Zeugenbeistand

Es gibt für jeden Bürger eine dritte Möglichkeit mit den Strafverfolgungsbehörden und der Justiz in Kontakt zu kommen: als Zeuge. Zeugen haben besondere Pflichten. Ein Zeuge hat aber auch Rechte, die er häufig selbst nicht kennt. Zudem sind die Grenzen zwischen Zeugen und Beschuldigtem und Zeugen und Geschädigtem häufig fließend.

Wie wird man Zeuge?

Juristisch definiert wird der Zeuge als persönliches Beweismittel, eine Beweisperson, die in einem nicht gegen sie selbst gerichteten Strafverfahren Auskunft über die Wahrnehmung von Tatsachen gibt.

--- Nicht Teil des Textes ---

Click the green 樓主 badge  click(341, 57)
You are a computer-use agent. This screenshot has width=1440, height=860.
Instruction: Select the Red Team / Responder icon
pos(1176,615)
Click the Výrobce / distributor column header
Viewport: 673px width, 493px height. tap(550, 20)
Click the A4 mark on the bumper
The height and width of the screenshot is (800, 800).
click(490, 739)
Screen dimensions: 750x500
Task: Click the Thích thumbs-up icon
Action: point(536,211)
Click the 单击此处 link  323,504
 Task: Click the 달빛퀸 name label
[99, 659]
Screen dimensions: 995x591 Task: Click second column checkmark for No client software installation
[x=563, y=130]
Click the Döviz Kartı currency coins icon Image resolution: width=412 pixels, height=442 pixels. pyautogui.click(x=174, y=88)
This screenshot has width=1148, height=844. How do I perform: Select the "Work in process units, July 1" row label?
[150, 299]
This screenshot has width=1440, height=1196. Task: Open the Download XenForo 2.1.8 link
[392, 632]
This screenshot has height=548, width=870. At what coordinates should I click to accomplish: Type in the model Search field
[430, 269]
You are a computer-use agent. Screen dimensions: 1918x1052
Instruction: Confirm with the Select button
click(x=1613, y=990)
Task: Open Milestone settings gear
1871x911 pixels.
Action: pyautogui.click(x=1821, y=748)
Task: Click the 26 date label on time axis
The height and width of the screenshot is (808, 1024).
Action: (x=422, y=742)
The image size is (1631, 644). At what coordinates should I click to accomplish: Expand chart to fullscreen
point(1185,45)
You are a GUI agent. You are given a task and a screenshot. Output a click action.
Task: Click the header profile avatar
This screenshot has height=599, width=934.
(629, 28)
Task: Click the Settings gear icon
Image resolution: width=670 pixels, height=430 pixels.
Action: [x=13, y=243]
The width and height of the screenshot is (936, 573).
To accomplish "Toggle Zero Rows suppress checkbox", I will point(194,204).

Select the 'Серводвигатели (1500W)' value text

Das heißt, Zeuge ist der, der für ein Strafverfahren relevante Wahrnehmungen berichten kann. Ein Opfer ist ebenso ein Zeuge wie eine unbeteiligte Person. Der Zeuge ist verpflichtet, zu einer Vernehmung bei der Staatsanwaltschaft und dem Gericht – nicht bei der Polizei, das ist ein weit verbreiteter Irrglaube – zu erscheinen und über seine Wahrnehmungen Auskunft zu geben, sofern er nicht im Einzelfall ein Schweigerecht hat.

Rechte des Zeugens

Was für Rechte der Zeuge im Einzelfall hat, liegt nicht immer auf der Hand. Hierzu bedarf es einer Einzelfallprüfung, die nicht mit den Strafverfolgungsbehörden stattfinden sollte. Denn Polizei, Staatsanwaltschaft und Gericht haben ein Interesse an einer Aussage. Der Zeugenbeistand kann mögliche Fallstricke bereits im Vorfeld erkennen, dem Zeugen seine individuellen Rechte und Pflichten erläutern und ihn zur Vernehmung begleiten.